Cross Crawl

This is a favorite 'go to' exercise for a great number of the patients in my clinic. Patients with the following conditions have a tendency to have decreased spinal stability:

  • Herniated cervical spine discs
  • Sciatica
  • Low Back Pain
  • Rotator cuff injuries
  • Herniated lumbar spine discs
  • Meniscus Tears
  • Hip impingement
  • and more

When there is decreased spinal stability, there will be excessive and destructive movement in the neck, shoulders and lower back. This adds a great deal of stress to the areas and opens the door to injuries like low back pain or sciatica. To deal with this I like starting off my patients with this pilates and physiotherapy exercise:

Pointers:

  • Start with your hands directly under your shoulder and your knees directly under your hips
  • Raise up one arm and the opposite leg up (like superman does)
  • Reach your arm forwards and your leg backward as far as possible
  • Don't let yourself hold your breathe and hold the pose for 4-5 second
  • *NOTE* - if you notice when I filmed this video, I had a lot of lumbar flexion and pelvic tilting.

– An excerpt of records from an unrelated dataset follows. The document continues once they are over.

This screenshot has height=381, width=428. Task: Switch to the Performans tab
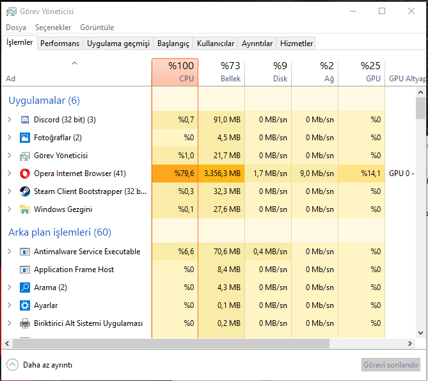[x=60, y=44]
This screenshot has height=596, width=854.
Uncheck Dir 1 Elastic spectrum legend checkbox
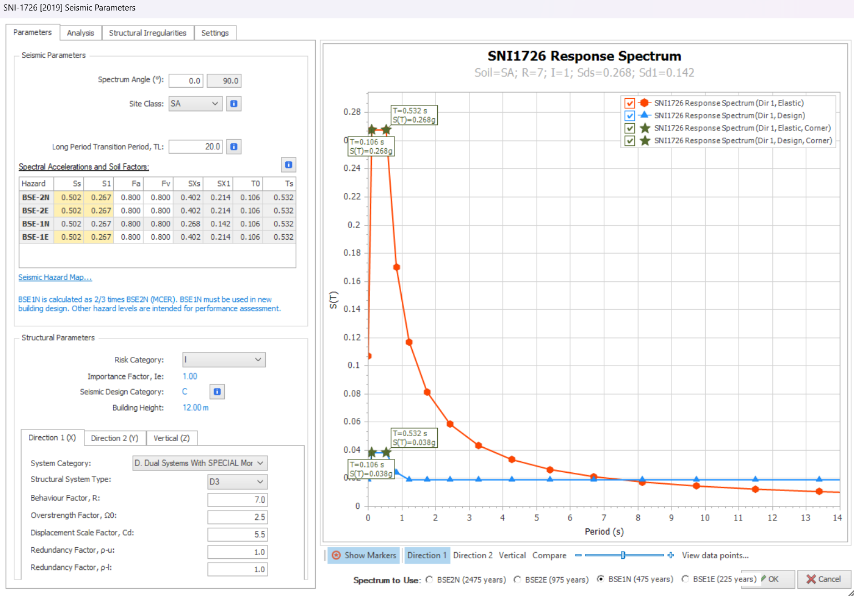pyautogui.click(x=630, y=103)
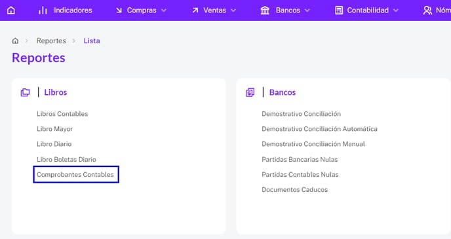Click the Contabilidad calculator icon
This screenshot has width=451, height=239.
coord(339,10)
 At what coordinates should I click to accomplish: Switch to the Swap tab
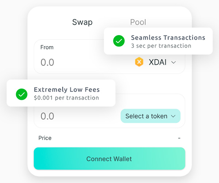82,22
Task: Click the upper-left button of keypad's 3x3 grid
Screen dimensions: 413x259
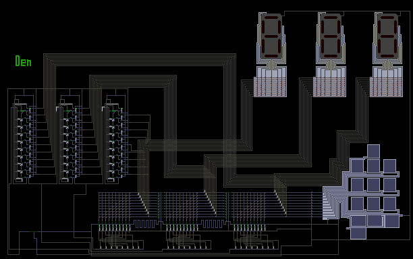Action: (357, 166)
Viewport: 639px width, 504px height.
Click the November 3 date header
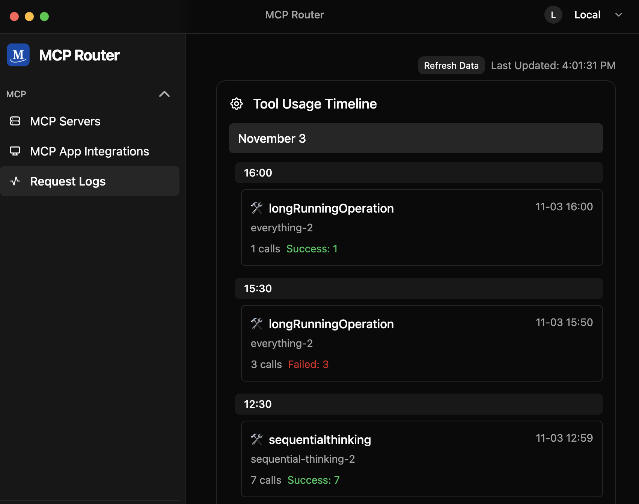coord(416,138)
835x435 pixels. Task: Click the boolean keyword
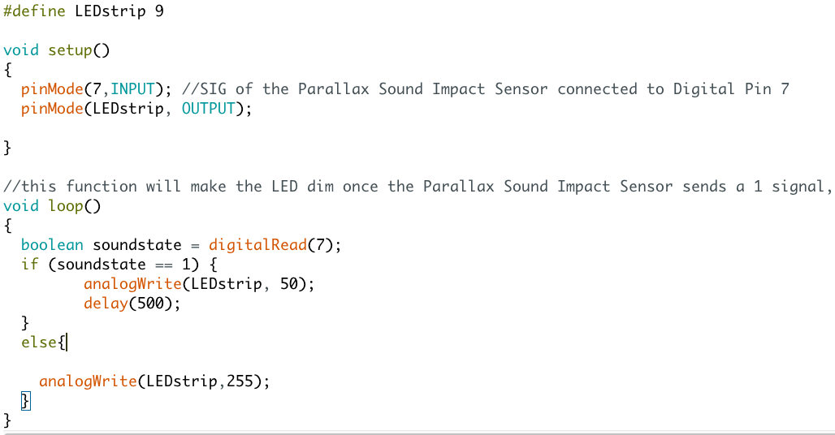click(x=52, y=245)
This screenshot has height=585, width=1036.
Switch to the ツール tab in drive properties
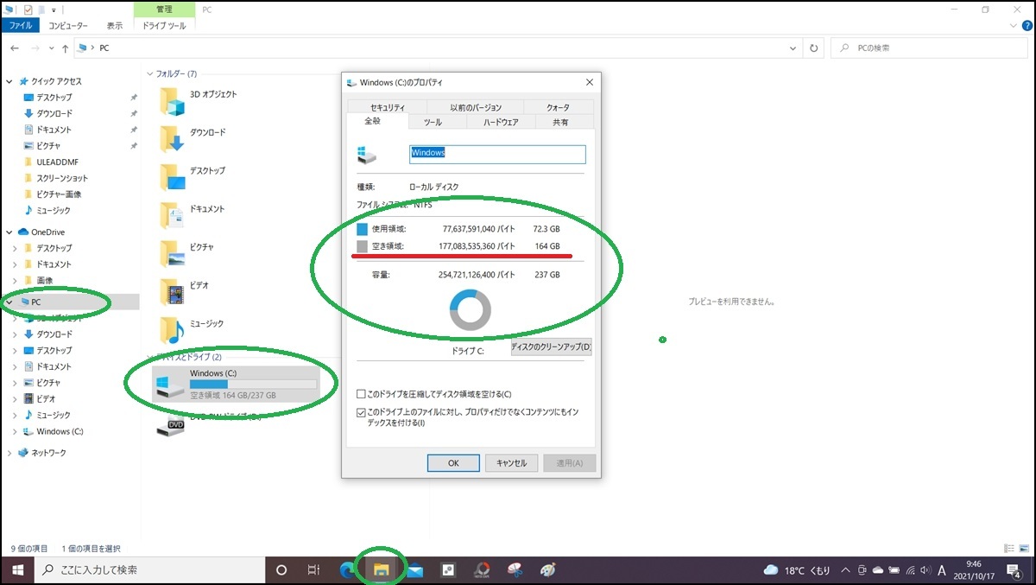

I'd recommending limiting that as much as possible so for a lot of people that means you don't need to touch your knee all the way to your elbow during the flexion part.

Perform 5-10 repetitions, 2-3 times per day to increase your upper torso flexibility and reduce stress on the neck, shoulder and lower back. To find out if this exercise is right for you, you need to be evaluated for an 'Exercise Prescription'.